The final leg of their journey from Rangoon to Singapore drove all weariness from Liz’s eyes. As the plane came in from the north of the island, she peered down and saw the luxuriant jungle of Malaya bordered by white sandy beaches. The tiny island of Sentosa could be seen off the coast of the larger island of Singapore, and she caught a glimpse of the causeway to the mainland as the plane turned.

The sky was deepening from orange to red as the rapid tropical dusk accompanied their arrival. Blanche, the taller of the two, strained to see over the heads of those waiting but could not see her husband. Any second Liz expected a raised arm and a shout, and held her own greeting ready in her throat, joy and the cry pent up — but as the small crowd cleared she felt choked with childlike disappointment.

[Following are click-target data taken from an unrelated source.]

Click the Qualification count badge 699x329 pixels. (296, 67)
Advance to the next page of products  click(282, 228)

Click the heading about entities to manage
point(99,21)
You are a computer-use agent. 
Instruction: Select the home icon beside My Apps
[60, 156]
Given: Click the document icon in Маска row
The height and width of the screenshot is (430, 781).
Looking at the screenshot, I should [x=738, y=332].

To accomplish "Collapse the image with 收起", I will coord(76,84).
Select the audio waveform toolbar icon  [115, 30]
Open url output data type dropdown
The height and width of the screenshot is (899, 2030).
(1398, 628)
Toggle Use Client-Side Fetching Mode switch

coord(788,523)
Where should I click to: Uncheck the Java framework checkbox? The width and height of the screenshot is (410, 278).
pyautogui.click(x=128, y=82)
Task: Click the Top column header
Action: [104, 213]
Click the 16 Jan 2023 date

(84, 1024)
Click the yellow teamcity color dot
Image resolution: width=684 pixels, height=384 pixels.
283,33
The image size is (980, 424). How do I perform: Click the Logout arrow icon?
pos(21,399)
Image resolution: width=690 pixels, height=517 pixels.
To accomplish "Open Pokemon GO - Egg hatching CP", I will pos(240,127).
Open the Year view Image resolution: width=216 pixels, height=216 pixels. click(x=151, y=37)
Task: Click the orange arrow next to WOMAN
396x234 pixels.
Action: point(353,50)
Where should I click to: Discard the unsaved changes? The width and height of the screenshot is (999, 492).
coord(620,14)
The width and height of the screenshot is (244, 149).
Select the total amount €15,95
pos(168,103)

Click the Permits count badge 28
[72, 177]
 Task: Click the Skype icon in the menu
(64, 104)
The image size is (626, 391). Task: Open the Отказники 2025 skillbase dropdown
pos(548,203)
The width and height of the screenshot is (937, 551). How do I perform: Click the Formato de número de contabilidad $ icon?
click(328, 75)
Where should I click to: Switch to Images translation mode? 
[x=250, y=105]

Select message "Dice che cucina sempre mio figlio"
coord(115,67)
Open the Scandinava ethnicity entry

Anxiety for her mother took over as she turned to see Blanche slumped on the edge of a bench, head in hands, in the last stages of exhaustion. Leaving her in charge of their bags, Liz walked out into the full heat of the night beyond the reception area. She had forgotten it was quite this hot, to the uninitiated like stepping into a bakehouse with the ovens at full blast. The cicadas were loud in every verge and patch of the coarse-leaved lalang grass.

She looked past the hopefully loitering trishaw boys, trying to push away a growing sense of desolation. After all, so much could delay a person in Malaya. A single train breakdown on the one line that ran the length of the west coast, or a landslip from the rain-soaked, jungle-clad hillsides could hold him up for hours, even days.

She strained to look at every man who loomed taller than the Malays and Chinese, but soon decided that for her mother’s sake they would go to Raffles and wait there. It was the obvious solution.

She beckoned a Chinese boy to find them a taxi. He ran swiftly off, then helped to porter their cases, trying to carry them all at once, all smiles and eager for the dollar note she held.

Blanche caught her breath as the heat outside greeted her. ‘My God! We’re back,’ she said to no one in particular.

The teeming life of the city slid by the open car windows, the chattering bustle of some million Chinese, a quarter of a million Malays, half that again of Indians and Pakistanis and tens of thousands of Europeans — all making a living from the island and the peninsula of Malaya.

They travelled across the island from Seletar airport along the river front lined with godowns — the warehouses, piled with goods as if for a gigantic auction sale. The lights of the many bumboats and houseboats were bobbing about like a multitude of fireflies.

The whole populace seemed to be in the streets, bustling around the street hawkers’ stalls, eating at the many charcoal barbecues that sprang up each evening. Japanese-made trishaws now outnumbered the local rickshaws, Liz ironically noted as they swung between carts and bicycles piled high with produce. Monkeys trained to pick coconuts rode the back of their masters’ bicycles, tethered by thin cords attached to the animals’ collars. She pushed to the back of her mind the other things they did with monkeys and other animals in the meat markets. England had coloured her outlook in that respect, but for the rest she wanted to lift up her arms and embrace the whole palm-fringed tropical island.

The car pulled up on the drive between the fan-palm trees and hedges screening the entrance to the Raffles Hotel from the seafront Beach Road. The driver carried their cases in to the reception desk, where an undermanager, immaculate in his tropical suit, stood ready to greet them. Blanche collapsed wearily into a large basket chair and waved Liz on to make the enquiries.

Liz went back to her, shaking her head. ‘No news and no reservations made in the name of Hammond.’

‘God!’ Blanche breathed. The journey and now the heat had drained her face of its last vestige of colour and her usually silky blonde hair hung dark and lank. ‘This damn country is bad enough but without Neville it’s intolerable.’